思嘉是在马里塔时收到瑞德的加急电报的。恰好就有一趟去亚特兰大的火车,十分钟后开。她便搭上了,除了一个手提网袋没带任何行李,把韦德和爱拉留在旅馆里由百里茜照看着。

亚特兰大离马里塔只有二十英里,可是火车在多雨的初秋下午断断续续地爬行着,在每条小径旁都要停车让行人通过。思嘉已被瑞德的电报吓慌了,急于赶路,因此每一停车都要气得大叫起来。列车笨拙地行进,穿过微带金黄色的森林,经过残留着蛇形胸墙的红色山坡,经过旧的炮兵掩体和长满野草的弹坑。在这条路上,约翰斯顿的部队狼狈撤退时曾经一步步苦战不已。对每一个站和每一个十字路口,列车员都是以一个战役或一次交火的名称来称呼。要是在过去,这会引起思嘉回想当时的恐怖情景,可现在她不去想这些了。

瑞德的电报是这样的:

“威尔克斯太太病重速归。”

火车驶进亚特兰大时,暮色已浓,加上一片蒙蒙细雨,城市就更显得朦胧不清了。街灯暗淡地照着,像雾中一些昏黄的斑点似的。瑞德带着一辆马车在车站等候她。她一看他的脸色,便比收到的电报时惊慌了。她以前从没见过他这样毫无表情呢。

“她没有----"她惊叫道。

“没有。她还活着。"瑞德搀扶着她上了马车。"去威尔克斯太太家,越快越好,“他这样吩咐车夫。

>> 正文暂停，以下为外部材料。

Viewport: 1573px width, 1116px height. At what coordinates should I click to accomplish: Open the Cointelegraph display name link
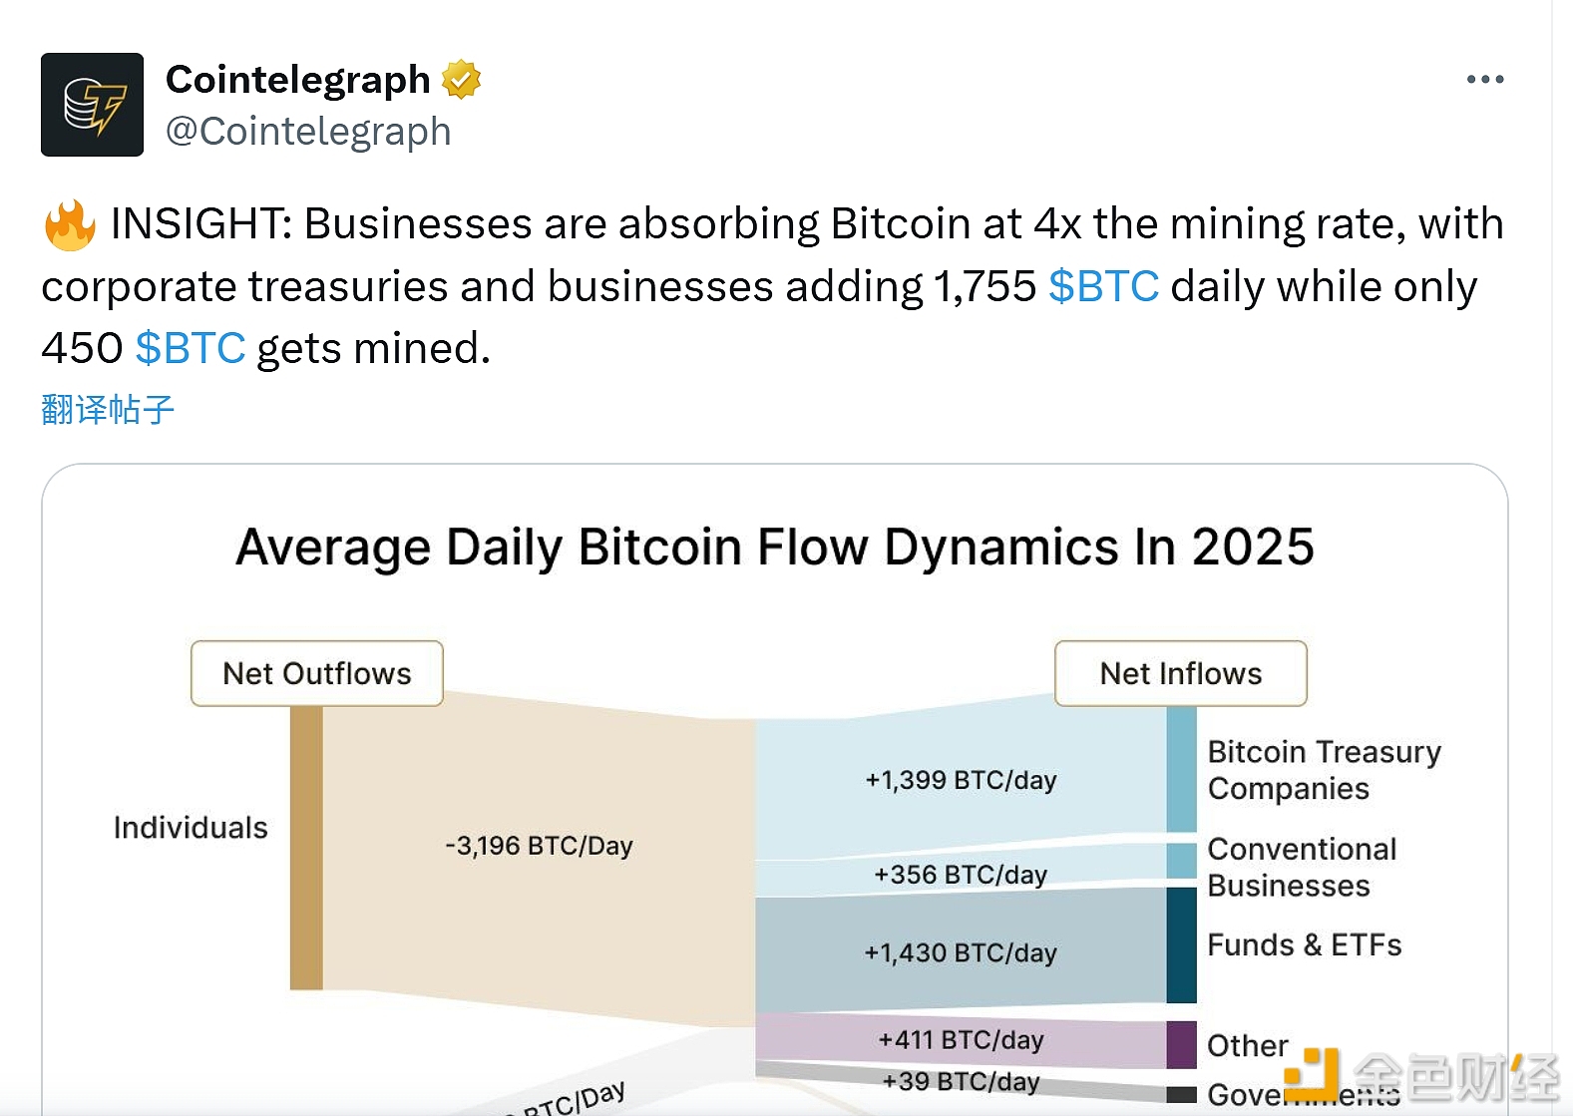[x=297, y=80]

“她怎么了?我没听说她生病嘛。上星期还好好的。她遇到了什么意外吗?唔,瑞德,情况并不像你说的那么严重吧?"“她快死了,"瑞德说,声音也像面色一样毫无表情:“她要见你。"“媚兰不会的!啊,媚兰不会的!她究竟出了什么毛病呀?"“她小产了。"“小----产,可是,瑞德,她----"思嘉早已给吓得说不出话。这个消息紧跟着瑞德宣布的濒危状况,使她连气都喘不过来了。

“你不知道她怀孕了吗?”

她甚至连头也没有摇一遥

“哎,是的,我看你不会知道。我想她不会告诉任何人的。

她要叫人家大吃一惊呢。不过我知道。"“你知道?她绝不会告诉你的!”“她没有必要告诉我。不过我能猜到。最近两个月她显得那么高兴,我就猜这不可能是别的原故。"”可是瑞德,大夫曾说过,如果再生孩子就要她的命了!”“现在就要她的命了,"瑞德说。接着他责问马车夫:“看在上帝面上,你能不能更快一点?"“不过,瑞德,她不见得会死的!我----我都没有-—"“她的抵抗力没有你好。她一向是没有什么抵抗力的。除了一颗好心以外,她什么也没有。"马车在一座小小的平房前嘎的一声停住,瑞德扶她下了车,她胆颤心惊,一种突如起来的孤独感袭上心头为,她紧紧抓住他的臂膀。

“你也进去吧,瑞德?”

“不,"他说了一声便回到马车里去了。

她奔上屋前的台阶,穿过走廊,把门推开。艾希礼、皮蒂姑妈和英迪亚坐在昏黄的灯光下。思嘉心想:“英迪亚在这里干什么呢?媚兰早已说过叫她永远也不要再进这个门嘛。”那三个人一见到她便站起身来,皮蒂姑妈紧紧咬着嘴唇不让它们颤抖;英迪亚瞪大眼睛注视着她,看来完全是为了悲伤而没有恨的意思。艾希礼目光呆滞,像个梦游人似的向她走来,伸出一只手握住她的胳臂,又像个梦游人似的对她说话。

“她要见你,"他说,“她要见你。”

“我现在就去看她好吗?"她回头看看媚兰的卧室,卧室是关着的。

“不,米德大夫在里面。我很高兴你回来了,思嘉。"“我是尽快赶回来的。“思嘉将帽子和外衣脱了。"火车----她不是真的----告诉我,她好些了,是不是,艾希礼?你说呀!别这样愣着嘛!她不见得真的----"“她一直要见你呢,"艾希礼说,凝视着她的眼睛。同时思嘉从他的眼神里找到了答案。瞬时间,她的心像停止了跳动,接着是一种可怕的恐惧,比焦急和悲哀更强大的恐惧,它开始在她的胸膛里蹦跳了。这不可能是真的,她热切地想,试着把恐惧挡回去。大夫有时也会作出错误的诊断呢,我决不相信这是真的。我不能说服自己相信这是真的。我要是相信便会尖叫起来了。我现在得想想别的事情了。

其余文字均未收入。